Kaylee Rutland got her musical start in a children’s choir at her local church at the tender age of 8 years old. From that moment, the young singer was hooked. “This is it for me. I’m doing this forever,” she said after stepping in front of the microphone for the first time. While still in high school, Kaylee met singer/songwriter Jamie O’Neal (“There Is No Arizona”), who would later go on to become her co-writer and producer. Kaylee also entered the talent search competition, Nash Next, where she finished in the Top 10 in 2015. Today, the Texas native is a senior at Nashville’s Belmont University—majoring in music business—and is working on her full-time music career. Her current single, “Pick Me Up,” is available now and will be featured on an upcoming EP, due out later this summer.


“I’m the oldest of four kids, and I’ve been singing since I was eight years old. I joined the kids choir for a Christmas musical at my church. In hindsight it’s really shocking that they actually let me have a solo because I was the shyest kid you could possibly imagine. I still get nervous if I have to give a speech in front of my class. It was just shocking that they let me sing in front of people. Then the minute that I was in front of the microphone, I was like, ‘Oh my gosh. This is the best feeling ever. This is it for me. I’m doing this forever.’ By the time I was in high school and I started singing on the worship team at my church as well as the high school choir, it kind of went from the elementary school, ‘I love doing this,’ to the more serious, ‘Not only do I love doing this, but this is something that I could truly make a living at—something that I could feasibly do for the rest of my life.’”


“I remember when I first heard about Nash Next, it just seemed like a pipe dream, like, ‘Oh, that would be really cool to do. Might as well give it a shot.’ When I ended up in the top 100, it was kind of like, ‘Oh my gosh. I can’t believe I was in the top 100. Time to get to work.’ I think my favorite part was just trying to do different creative things with all the challenges that we were given— the music videos, the pictures and the Periscope live challenge. My whole thought throughout was like, ‘I could win or I could not win. But how cool would it be to make it into the top 10 and get to perform with all these other artists?’ It happened, which was kind of a surreal dream. I was so excited about it. I got to meet all these people whose challenges and whose music I had been following for the past six months. Then I got to perform with them, and that was crazy cool.”
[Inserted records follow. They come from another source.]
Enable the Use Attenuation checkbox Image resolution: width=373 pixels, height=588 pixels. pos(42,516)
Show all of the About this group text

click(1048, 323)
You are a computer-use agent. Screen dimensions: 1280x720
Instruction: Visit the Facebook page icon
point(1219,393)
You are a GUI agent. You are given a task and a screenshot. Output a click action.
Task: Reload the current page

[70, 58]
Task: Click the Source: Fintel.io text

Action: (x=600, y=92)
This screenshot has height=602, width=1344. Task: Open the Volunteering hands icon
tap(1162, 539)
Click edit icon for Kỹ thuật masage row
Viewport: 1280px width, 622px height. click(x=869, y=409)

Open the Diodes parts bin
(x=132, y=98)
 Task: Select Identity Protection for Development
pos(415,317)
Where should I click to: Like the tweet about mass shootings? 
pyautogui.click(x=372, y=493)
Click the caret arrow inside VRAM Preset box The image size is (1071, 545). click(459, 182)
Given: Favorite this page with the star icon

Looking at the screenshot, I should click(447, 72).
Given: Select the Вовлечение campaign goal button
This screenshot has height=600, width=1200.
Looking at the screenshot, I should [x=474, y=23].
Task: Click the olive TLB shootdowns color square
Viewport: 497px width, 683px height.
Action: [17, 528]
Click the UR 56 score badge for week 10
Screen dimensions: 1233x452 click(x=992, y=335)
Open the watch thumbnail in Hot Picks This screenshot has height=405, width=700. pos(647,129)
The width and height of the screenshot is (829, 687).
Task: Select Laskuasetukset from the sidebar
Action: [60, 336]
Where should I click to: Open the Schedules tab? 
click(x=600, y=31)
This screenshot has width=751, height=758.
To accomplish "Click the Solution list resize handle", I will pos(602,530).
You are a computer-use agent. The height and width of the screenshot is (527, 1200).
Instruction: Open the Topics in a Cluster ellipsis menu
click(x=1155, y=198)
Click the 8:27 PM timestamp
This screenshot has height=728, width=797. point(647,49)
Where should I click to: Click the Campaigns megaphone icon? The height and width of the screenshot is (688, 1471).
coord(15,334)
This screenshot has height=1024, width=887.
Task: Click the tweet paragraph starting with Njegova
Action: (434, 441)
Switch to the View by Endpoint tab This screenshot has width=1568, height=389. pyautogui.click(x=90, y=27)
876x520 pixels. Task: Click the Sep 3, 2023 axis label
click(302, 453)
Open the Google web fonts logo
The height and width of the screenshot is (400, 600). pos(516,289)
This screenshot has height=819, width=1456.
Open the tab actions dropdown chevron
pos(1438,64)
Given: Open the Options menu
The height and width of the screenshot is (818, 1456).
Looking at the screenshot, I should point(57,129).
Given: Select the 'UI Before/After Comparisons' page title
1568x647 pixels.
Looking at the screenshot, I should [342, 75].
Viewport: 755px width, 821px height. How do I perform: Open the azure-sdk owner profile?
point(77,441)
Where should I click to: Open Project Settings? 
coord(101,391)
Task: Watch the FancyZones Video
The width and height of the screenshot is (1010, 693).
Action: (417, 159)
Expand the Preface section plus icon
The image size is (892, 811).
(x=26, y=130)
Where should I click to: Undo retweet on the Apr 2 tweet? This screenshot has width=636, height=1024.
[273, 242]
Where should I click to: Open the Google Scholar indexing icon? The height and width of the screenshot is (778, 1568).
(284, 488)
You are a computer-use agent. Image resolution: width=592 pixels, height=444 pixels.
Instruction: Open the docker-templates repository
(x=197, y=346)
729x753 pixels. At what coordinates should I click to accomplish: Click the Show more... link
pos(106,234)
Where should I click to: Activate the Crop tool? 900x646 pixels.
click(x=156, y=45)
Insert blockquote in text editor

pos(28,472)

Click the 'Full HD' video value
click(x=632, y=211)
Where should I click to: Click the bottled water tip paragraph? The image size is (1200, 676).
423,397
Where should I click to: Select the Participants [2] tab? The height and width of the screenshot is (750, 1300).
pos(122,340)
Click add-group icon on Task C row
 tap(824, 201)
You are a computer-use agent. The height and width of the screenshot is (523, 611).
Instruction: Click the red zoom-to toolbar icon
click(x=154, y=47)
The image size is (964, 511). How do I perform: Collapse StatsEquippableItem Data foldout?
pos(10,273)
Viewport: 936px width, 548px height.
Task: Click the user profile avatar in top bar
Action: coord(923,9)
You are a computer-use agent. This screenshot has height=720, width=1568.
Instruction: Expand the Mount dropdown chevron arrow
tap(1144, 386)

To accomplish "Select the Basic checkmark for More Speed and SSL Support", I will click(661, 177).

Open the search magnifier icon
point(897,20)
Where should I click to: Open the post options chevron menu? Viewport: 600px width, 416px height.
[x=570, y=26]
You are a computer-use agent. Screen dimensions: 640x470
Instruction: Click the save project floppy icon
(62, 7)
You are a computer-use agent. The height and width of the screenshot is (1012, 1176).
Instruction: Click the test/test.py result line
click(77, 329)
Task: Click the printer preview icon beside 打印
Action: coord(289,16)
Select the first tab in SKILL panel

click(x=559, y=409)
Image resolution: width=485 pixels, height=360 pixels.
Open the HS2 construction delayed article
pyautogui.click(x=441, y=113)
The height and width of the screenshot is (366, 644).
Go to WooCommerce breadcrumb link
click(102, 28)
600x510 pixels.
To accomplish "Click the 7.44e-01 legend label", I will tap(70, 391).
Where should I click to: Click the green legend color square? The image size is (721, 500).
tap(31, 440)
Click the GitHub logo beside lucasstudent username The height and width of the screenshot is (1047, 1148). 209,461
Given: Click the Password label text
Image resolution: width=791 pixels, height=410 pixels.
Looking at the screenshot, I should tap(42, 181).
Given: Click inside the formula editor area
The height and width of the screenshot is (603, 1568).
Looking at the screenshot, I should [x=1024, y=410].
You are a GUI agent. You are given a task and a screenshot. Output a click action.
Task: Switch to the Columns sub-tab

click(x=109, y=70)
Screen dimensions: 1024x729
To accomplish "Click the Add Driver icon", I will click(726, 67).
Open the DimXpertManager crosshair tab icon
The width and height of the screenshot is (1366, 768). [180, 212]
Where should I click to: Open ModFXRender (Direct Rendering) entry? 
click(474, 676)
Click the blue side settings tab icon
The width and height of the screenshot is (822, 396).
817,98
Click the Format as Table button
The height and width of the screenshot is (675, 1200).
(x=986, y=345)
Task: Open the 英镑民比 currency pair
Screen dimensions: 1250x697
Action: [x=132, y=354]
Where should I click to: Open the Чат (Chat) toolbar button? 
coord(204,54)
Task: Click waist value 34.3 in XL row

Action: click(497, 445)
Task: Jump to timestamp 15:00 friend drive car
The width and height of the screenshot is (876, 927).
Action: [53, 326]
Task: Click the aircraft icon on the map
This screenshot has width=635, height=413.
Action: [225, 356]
NASH Next Competition – Photo by Tyler Andrews/NASH Country Weekly


“I feel like I’ve gotten to learn a lot more about [the music business] since, not only moving to Nashville, but being at Belmont [University]. A lot of my friends were a little suspicious of me going to college while trying to be a full-time musician. They were like, ‘Well, won’t that take away from it?’ I think that’s the beauty of being a music business major—a lot of my professors have or currently work in the music industry. So you get a lot of real-world experience and I get to learn about music publishing or music industry contract law and different sides of the business that I wouldn’t necessarily get to see just as an artist. I love that because I feel like it helps me get a better look over my career as a whole, instead of just being like, ‘Oh, you handle this.’ It’s really like, ‘Yeah, help me to learn about this. How can I do X, Y, and Z for myself as well?'”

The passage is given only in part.